もちろん、周りには人はたくさんいるが、目すら合わず誰とも話ができないのだ。
――とにかく、進むしかない。
そう考え、剛は長い一本道を再び歩き出した。
どれくらい進んだだろうか。
薄暗くて無機質な道が急に、広くなって、そして河原へ続いた。
その河原には、なぜか小さな子供たちがたくさん居る。そしてその子供たちは石をひたすら積み上げているのだ。

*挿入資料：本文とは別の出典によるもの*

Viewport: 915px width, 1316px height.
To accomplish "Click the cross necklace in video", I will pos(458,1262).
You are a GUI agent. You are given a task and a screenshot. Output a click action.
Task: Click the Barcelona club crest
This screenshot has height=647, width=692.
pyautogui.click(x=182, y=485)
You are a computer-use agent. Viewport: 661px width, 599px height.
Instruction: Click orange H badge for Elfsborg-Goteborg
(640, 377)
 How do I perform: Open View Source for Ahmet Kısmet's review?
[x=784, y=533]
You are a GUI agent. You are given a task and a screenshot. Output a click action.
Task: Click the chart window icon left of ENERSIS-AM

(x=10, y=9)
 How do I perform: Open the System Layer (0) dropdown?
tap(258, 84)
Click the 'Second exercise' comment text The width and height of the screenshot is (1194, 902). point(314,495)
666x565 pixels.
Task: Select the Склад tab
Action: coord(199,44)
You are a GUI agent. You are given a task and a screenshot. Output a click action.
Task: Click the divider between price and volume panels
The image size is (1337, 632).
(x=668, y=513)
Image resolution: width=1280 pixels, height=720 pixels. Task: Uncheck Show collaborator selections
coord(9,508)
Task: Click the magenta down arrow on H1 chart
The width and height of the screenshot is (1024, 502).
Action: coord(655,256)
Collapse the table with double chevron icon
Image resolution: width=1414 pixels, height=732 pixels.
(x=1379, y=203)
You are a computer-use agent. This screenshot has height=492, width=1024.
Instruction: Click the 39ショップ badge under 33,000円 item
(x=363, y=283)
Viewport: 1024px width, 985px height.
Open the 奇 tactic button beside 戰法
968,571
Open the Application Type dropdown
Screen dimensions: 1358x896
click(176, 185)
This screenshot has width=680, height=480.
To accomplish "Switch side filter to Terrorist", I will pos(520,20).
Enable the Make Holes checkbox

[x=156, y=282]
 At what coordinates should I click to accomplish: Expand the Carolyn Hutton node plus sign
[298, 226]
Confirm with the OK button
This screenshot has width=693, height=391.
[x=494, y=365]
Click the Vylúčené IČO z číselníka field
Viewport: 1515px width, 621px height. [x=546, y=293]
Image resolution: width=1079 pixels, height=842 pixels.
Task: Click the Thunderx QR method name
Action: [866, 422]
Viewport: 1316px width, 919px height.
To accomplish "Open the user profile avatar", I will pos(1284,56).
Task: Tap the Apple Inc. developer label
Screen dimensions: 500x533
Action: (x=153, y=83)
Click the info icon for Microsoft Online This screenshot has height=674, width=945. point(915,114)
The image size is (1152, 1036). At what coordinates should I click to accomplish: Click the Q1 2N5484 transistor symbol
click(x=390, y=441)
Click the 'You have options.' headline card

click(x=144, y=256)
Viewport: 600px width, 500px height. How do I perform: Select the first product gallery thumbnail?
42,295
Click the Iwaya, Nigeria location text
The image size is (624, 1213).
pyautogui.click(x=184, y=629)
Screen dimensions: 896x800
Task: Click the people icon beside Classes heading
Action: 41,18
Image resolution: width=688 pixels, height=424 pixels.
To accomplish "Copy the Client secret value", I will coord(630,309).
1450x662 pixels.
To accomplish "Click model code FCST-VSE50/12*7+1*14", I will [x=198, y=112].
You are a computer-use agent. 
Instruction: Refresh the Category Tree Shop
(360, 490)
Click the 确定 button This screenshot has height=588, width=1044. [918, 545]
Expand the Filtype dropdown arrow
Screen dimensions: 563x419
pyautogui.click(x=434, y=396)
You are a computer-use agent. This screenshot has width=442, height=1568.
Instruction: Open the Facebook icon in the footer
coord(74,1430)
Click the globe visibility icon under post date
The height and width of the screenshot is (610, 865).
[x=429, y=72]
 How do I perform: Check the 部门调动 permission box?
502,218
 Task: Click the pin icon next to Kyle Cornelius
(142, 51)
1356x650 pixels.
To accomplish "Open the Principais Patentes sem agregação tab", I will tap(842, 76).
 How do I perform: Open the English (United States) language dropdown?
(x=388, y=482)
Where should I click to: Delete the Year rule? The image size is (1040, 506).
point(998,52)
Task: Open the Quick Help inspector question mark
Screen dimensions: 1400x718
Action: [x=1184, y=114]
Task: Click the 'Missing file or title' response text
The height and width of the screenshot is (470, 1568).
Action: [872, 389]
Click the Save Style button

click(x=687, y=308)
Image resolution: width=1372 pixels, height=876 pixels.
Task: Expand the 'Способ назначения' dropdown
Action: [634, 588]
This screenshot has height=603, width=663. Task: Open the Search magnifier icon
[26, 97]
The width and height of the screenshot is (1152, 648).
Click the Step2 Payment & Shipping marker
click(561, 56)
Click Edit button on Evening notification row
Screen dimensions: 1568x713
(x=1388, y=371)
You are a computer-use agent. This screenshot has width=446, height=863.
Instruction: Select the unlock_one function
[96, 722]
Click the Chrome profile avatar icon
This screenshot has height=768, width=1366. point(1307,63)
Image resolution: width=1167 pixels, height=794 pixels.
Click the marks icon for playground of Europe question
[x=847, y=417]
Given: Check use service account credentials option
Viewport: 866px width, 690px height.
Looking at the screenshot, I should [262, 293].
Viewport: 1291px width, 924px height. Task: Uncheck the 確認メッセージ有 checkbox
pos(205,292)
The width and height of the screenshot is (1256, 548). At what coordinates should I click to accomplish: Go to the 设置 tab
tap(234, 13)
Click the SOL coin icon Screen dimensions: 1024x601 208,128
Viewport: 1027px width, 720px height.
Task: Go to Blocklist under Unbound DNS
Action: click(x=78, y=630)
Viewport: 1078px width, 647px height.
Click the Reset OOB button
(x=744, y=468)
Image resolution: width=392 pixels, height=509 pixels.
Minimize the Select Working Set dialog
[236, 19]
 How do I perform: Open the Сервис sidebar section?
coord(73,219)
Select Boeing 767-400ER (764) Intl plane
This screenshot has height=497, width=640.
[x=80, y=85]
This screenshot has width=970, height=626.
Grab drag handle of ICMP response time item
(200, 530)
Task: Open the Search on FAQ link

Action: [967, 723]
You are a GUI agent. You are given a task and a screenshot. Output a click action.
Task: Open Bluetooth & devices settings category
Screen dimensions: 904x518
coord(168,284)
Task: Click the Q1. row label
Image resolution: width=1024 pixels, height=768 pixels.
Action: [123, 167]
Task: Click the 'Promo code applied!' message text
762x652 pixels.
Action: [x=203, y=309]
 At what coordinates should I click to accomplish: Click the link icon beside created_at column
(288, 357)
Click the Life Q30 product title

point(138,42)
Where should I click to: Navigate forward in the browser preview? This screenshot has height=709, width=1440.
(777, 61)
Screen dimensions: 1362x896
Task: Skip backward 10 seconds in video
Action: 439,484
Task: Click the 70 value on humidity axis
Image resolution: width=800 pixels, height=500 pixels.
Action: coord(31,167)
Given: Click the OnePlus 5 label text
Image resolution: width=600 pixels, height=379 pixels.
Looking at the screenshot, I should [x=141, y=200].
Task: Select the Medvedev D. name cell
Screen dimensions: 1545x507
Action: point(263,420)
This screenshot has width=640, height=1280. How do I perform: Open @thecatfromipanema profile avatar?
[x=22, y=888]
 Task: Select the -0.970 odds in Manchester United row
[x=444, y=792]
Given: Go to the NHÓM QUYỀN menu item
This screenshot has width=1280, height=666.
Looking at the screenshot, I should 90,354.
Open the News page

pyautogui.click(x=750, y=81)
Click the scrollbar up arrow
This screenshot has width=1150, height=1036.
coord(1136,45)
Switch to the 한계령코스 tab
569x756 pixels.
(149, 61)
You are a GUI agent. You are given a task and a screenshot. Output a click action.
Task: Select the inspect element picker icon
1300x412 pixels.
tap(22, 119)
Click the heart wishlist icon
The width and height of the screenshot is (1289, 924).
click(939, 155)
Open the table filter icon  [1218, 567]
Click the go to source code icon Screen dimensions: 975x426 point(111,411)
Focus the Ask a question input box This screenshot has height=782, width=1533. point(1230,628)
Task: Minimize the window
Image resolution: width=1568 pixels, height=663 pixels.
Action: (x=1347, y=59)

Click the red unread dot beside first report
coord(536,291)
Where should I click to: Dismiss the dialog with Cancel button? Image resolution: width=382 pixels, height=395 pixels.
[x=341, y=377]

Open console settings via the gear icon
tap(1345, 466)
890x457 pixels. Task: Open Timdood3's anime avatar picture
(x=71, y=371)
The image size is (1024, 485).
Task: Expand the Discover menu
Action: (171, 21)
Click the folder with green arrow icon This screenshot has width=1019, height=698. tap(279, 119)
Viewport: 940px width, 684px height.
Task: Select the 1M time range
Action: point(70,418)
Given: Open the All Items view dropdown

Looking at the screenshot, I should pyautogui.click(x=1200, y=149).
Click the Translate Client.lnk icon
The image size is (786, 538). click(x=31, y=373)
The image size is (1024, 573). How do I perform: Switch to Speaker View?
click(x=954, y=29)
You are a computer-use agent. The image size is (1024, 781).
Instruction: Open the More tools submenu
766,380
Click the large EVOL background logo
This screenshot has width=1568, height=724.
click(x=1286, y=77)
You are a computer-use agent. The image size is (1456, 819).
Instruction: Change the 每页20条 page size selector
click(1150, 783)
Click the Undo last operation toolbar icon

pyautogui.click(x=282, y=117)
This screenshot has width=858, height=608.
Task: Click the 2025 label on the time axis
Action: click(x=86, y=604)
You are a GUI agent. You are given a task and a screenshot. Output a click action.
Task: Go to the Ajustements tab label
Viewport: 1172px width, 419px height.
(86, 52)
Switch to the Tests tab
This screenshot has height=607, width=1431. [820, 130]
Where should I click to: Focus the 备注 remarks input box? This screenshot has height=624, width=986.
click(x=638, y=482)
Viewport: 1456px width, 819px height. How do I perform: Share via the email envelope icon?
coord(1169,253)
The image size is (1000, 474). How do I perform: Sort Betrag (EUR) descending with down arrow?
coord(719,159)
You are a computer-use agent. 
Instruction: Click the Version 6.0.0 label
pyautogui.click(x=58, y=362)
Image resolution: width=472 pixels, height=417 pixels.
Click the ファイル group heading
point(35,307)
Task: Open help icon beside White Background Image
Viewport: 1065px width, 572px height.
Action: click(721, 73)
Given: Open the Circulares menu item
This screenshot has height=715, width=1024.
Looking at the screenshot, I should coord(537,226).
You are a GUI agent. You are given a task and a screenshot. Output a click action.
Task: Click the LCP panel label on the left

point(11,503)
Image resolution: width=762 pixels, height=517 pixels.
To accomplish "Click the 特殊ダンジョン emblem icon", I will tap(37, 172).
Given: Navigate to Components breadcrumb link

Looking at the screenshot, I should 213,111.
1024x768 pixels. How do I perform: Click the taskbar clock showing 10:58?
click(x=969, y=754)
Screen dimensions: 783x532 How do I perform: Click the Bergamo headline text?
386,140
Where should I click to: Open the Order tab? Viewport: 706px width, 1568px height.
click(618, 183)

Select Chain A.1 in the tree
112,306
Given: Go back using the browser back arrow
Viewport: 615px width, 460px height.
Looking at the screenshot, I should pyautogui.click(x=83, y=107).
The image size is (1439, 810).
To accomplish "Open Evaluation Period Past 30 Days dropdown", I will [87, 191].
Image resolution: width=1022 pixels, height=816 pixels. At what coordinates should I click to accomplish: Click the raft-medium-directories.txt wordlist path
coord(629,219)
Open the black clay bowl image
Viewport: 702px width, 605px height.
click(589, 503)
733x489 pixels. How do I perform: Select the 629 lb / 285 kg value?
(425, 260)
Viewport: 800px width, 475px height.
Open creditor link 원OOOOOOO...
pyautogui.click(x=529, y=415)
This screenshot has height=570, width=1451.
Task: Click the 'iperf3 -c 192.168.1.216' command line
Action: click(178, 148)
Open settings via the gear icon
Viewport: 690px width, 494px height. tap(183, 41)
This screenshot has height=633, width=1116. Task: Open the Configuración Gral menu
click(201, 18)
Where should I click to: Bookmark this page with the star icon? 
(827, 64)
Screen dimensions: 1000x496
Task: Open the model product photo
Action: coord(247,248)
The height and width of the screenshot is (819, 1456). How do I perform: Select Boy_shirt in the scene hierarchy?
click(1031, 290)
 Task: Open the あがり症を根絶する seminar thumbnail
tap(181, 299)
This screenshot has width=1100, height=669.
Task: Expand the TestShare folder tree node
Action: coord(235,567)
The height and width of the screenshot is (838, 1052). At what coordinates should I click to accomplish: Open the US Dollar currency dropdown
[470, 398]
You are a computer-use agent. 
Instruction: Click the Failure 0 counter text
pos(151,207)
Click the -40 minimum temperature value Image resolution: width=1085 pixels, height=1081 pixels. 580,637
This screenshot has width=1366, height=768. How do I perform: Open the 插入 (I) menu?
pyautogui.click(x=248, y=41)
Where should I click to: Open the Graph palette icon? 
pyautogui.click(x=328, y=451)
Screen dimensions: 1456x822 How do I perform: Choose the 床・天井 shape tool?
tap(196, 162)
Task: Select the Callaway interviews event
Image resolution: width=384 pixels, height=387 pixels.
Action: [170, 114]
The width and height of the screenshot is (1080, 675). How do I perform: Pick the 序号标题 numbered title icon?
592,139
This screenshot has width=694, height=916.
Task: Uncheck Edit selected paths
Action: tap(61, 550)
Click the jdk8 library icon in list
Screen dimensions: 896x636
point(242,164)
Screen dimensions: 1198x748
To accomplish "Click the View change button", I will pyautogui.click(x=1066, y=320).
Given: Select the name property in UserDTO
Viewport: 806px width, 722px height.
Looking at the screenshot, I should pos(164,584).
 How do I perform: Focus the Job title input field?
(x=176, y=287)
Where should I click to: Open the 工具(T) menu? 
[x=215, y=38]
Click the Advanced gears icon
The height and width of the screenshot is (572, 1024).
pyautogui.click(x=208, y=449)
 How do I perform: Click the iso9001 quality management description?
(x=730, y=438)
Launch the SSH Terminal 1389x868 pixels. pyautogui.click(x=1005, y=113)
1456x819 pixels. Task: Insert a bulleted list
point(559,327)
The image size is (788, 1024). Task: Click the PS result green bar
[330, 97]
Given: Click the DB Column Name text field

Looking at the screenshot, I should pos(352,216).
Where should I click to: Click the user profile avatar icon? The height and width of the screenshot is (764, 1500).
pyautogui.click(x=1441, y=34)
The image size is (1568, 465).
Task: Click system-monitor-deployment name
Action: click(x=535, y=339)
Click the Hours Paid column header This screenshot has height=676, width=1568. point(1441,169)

こんなにたくさんの子供たちが居るのに、誰も話さず無言だ。というのも先ほどの獄卒によく似た赤い鬼が周りにウロウロとしているのだ。これは怖くて話せない。
「や……、やめて!」
剛は声がした方向を見ると、そこには一人の小さな子供と赤鬼がいた。
よく見ると赤鬼は、せっかく積み上げた石を、こん棒で崩そうとしている。
「あっ…!」
小さな子供の願いも虚しく、赤鬼はなんの躊躇もなく高く積み上げられた石を崩してしまった。
「な…、なんで…」
涙目になっている小さな子供。それに対して赤鬼はニヤニヤしながら答える。
「これが賽の河原だ!お前らが親より先に死んだ罰なんだよぉ!」
――賽の河原。これが三大イベントのうちの一つということか?
剛がそう思っていた時、その赤鬼がこちらを向いた。
「おっ、新入りだな」
剛の血の気がひいた。十四歳の自分もこの罰の対象なのか。
「ほら、お前もはやく、やれ」
赤鬼が近づいてくる。剛は体が固まって動かない。
「やれって、いってるだろ」
そして遂に赤鬼は剛の腕を強引に引っ張り、地面にたたきつけた。
それでも、剛の身体は動かない。
すると、赤鬼はその足で、剛の頭を踏みつけた。
「生意気な子供め」
剛は地面に踏みつけられた頭をなんとか横に向けて息を吸えるようにした。
そしてそこから見た河原の景色は既に地獄だった。
石を積めども積めども崩される子供たち。もちろん泣いても許されない。
従わないものはこうやって剛のように踏みつけられる。
石を積んでもゴールはなく、ただのイジメだ。
僕のように、弱い者は、死んでもイジメられたままなのか。
本当に、理不尽な世界だ。
「どこに居ても、イジメられるヤツは、イジメられるのか」
剛は地面に踏みつけられたまま、呟いた。
そして何だか、おかしくなった。
死んだのは偶然だけど、死んでラクになりたい。そう思っていたのは事実だ。
でもこの、マウンティングの世界は、死んでも続く。
「僕は、どうしたら良かった……?」
「ああ?」
「僕は、どうしたらラクになれる……?そしてあの子達は……?」
「なにごちゃごちゃ言ってるんだよ」
赤鬼は更に足でぎゅうぎゅうと圧をかけてくる。
踏みつけられれば踏みつけられるほど、剛の中で何かが溜まった。
「僕は――、僕は!」
そして今までの溜まりにたまった鬱積した負のパワーが爆発した。
イジメられた日々、バカにされた日々、僕は――、僕は。
何かを自分から変えようと思ったことがあっただろうか。
変わらないのを周りの大人のせいにしていたけど、心から自分で行動したことはあっただろうか。
今思えば、チャンスはいくらでもあった。
友達に、心から助けを請えば良かった。
先生に、もっと言ってみれば良かった。
親に、恥を忍んで打ち明ければ良かった。
転校すれば良かった。
引っ越しすれば良かった。
プライドも何もかも捨てて、心から立ち向かえば、良かった。
地獄でも、結局物語は続くのなら――。
「死んでも、現世は結局続く。なら僕は――、僕は!」
そう言うと剛は赤鬼の足を思いっきり振り払った。
赤鬼は思わずよろける。
「ここで僕を変えてみせる。この地獄で!」
剛はそう言って、力強く立ち上がった。